Callahan called it a “world class building” that has been recognized by the Website Masonry Construction as one of its “Masonry Construction Projects of the Year.”

“It exceeded even my highest expectations that I had for this project,” Callahan said.

Building restoration, along with the internal construction and furnishing cost about $5½ million, said Tony Hanna, executive director of the Bethlehem Redevelopment Authority, which is overseeing redevelopment of the western 160 acres of Bethlehem Steel into an arts and entertainment district.

The Stock House redevelopment was paid for through the $27 million Tax Increment Financing bond that the city, Northampton County and the Bethlehem Area School District agreed to fund three years ago.

The investment in the Stock House makes a statement about Bethlehem’s “relentless commitment to preservation,” Callahan said.

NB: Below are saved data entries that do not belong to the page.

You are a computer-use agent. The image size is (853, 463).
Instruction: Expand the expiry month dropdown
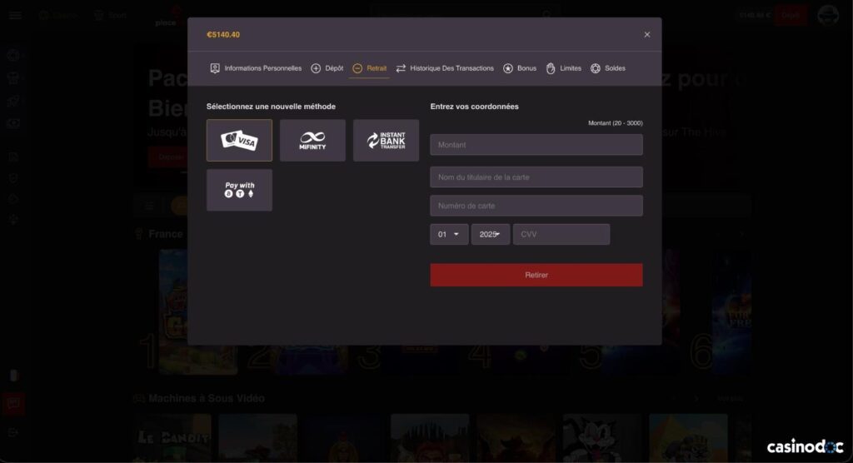[x=449, y=235]
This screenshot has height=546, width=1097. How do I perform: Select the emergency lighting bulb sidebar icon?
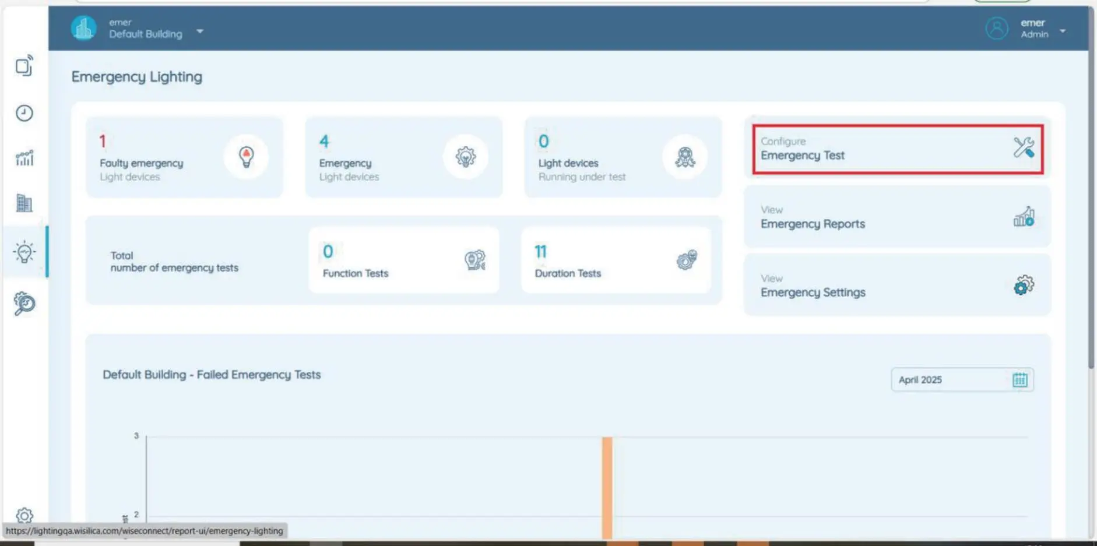24,252
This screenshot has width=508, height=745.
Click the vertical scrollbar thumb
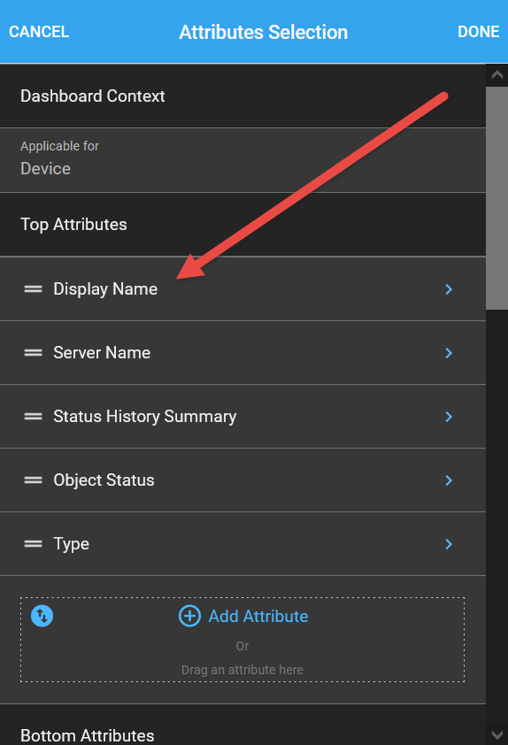pyautogui.click(x=497, y=198)
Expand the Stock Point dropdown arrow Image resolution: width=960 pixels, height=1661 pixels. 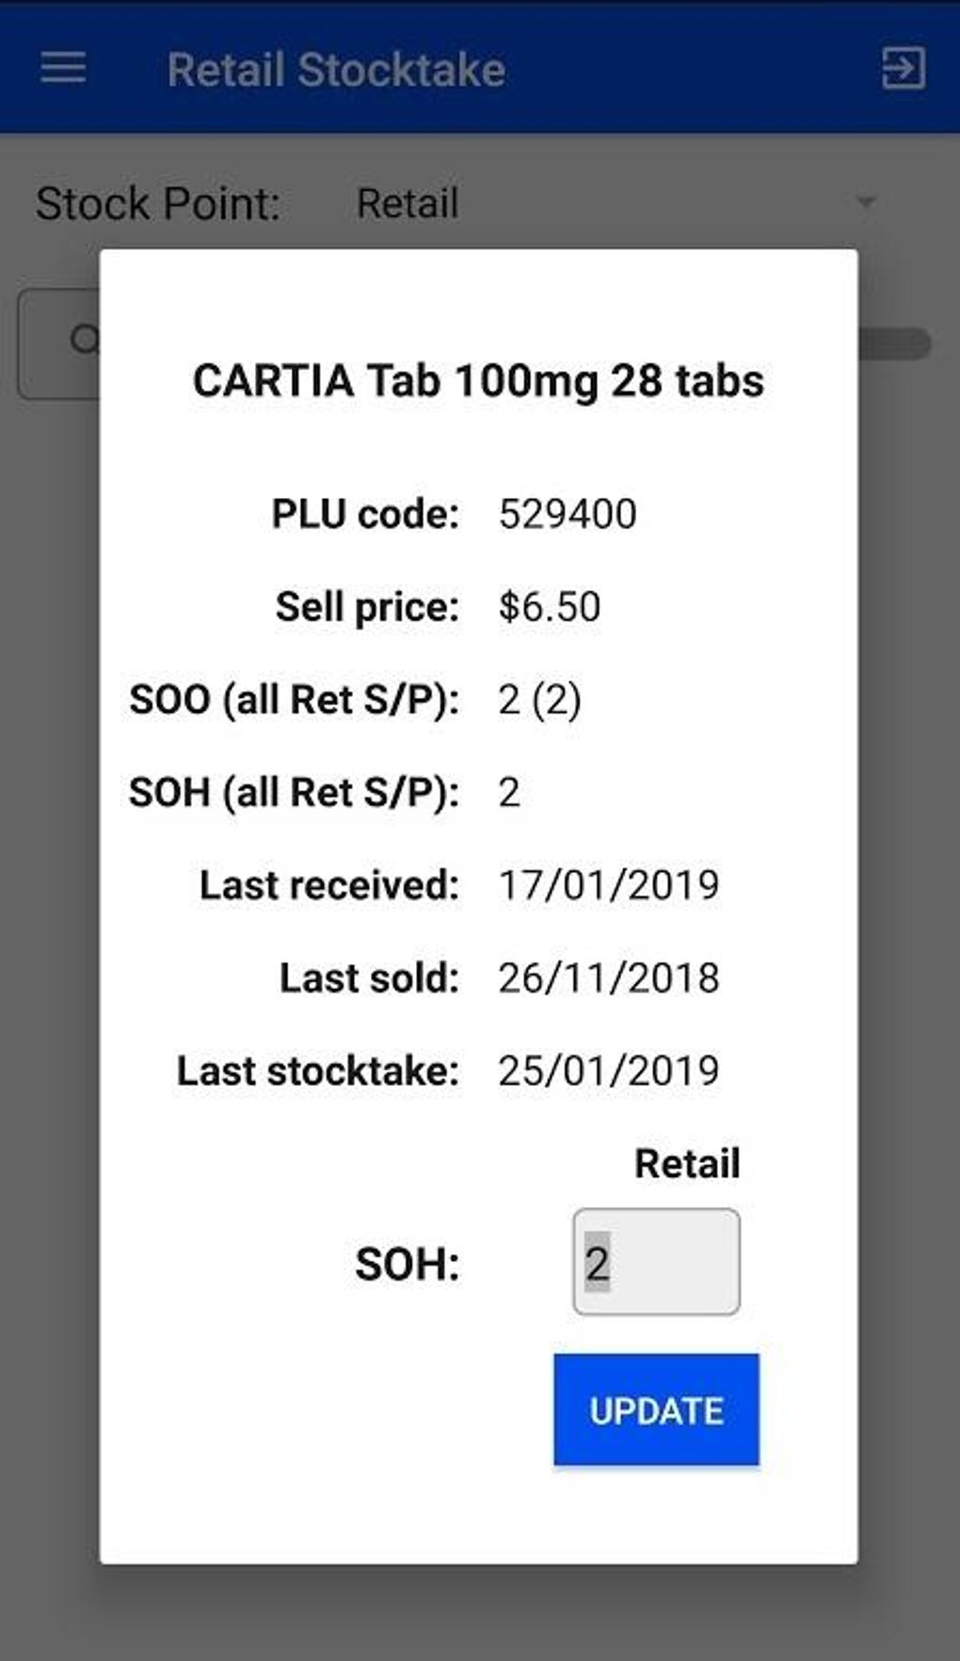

Sitting right at the base on the western side of the massive blast furnaces, the Stock House was built during the Civil War in 1863 and is the oldest surviving structure in the Bethlehem Steel complex.

The 3,000-square-foot building was first used to store iron ore, which the original Bethlehem Iron Works forged into train rails. Later, it became a place to make alloys and a tool and dye operation. Finally, at the end of the corporation’s history, the Stock House was used to store spare parts for the blast furnace.